L'âge des ténèbres brosse le portrait d'un fonctionnaire (Marc Labrèche) qui, pour échapper à un travail ennuyant et une vie familiale pathétique, s'imagine une existence de rêve, où il deviendra notamment écrivain à succès, preux chevalier et amant d'une somptueuse actrice.

Sur un ton cynique, le réalisateur en profite pour tordre le cou à une kyrielle de problèmes de la société québécoise, dont la bureaucratie, symbolisée par le Stade olympique, où le personnage de Jean-Marc Leblanc passe ses journées à écouter des gens "encore plus mal foutus" que lui.

Un Oscar libérateur

À l'issue de la projection, après la présentation des principaux interprètes (Marc Labrèche, Sylvie Léonard et Macha Grenon), Denys Arcand a accepté de répondre à quelques questions de l'assistance.

Il a notamment expliqué que l'idée de son scénario lui était venue de sa folle tournée de promotion des Invasions barbares, aux quatre coins du monde. «J'ai perdu un an de ma vie dans les hôtels, les limousines, à faire tous les jours des entrevues.
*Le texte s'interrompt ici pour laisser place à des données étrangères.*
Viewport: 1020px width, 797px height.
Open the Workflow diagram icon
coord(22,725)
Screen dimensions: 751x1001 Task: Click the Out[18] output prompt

Je me suis dit : «Qui voudrait être à ma place?» Quelqu'un qui me voyait monter les marches à Cannes, en compagnie d'une somptueuse actrice, devait m'envier, se dire que je menais une vie de glamour, alors que ma vie est d'une platitude infinie...»

L'Oscar des Invasions barbares, a-t-il expliqué, en réponse à une autre question, ne lui a pas mis de pression supplémentaire sur les épaules. «Peut-être parce que je l'ai gagné trop tard dans ma carrière. Je l'ai remporté à 63 ans, il y a plus rien qui se passe à cet âge-là (rires). C'est plus dangereux lorsque tu es jeune. Je pense à Jean-Claude Lauzon, par exemple, qui a eu beaucoup de mal à composer avec le succès après ses deux premiers films. Dans mon cas, ç'a été plutôt libérateur.»

Autre film en vue

Au sujet des mauvaises critiques de son film en France, Arcand ne croit pas qu'elle ont été meilleures ou pires pour L'âge des ténèbres que pour ses autres films. Il a toujours ses «ennemis», comme Libération et Le Monde, auxquels il faut maintenant ajouter Le Figaro, qui l'a fait passer pour un cinéaste «d'extrême-droite». «Je ne sais pas pourquoi, mais la presse canadienne à Paris a monté en épingle les mauvaises critiques plutôt que les bonnes.»

La suite de sa carrière a également été abordée par un spectateur, soucieux de savoir s'il tournera bientôt un autre film. «Disons que je suis un peu paresseux, a-t-il répondu. Au début de ma carrière, je ressentais l'urgence d'enchaîner un film après l'autre pour payer le loyer, mais plus maintenant.

«J'ai une idée sur laquelle je suis en train de travailler, avec un personnage d'architecte. Je commence à me documenter, j'assiste à des colloques d'architecture à Montréal. Dans combien de temps je vais le tourner? Je ne le sais pas.»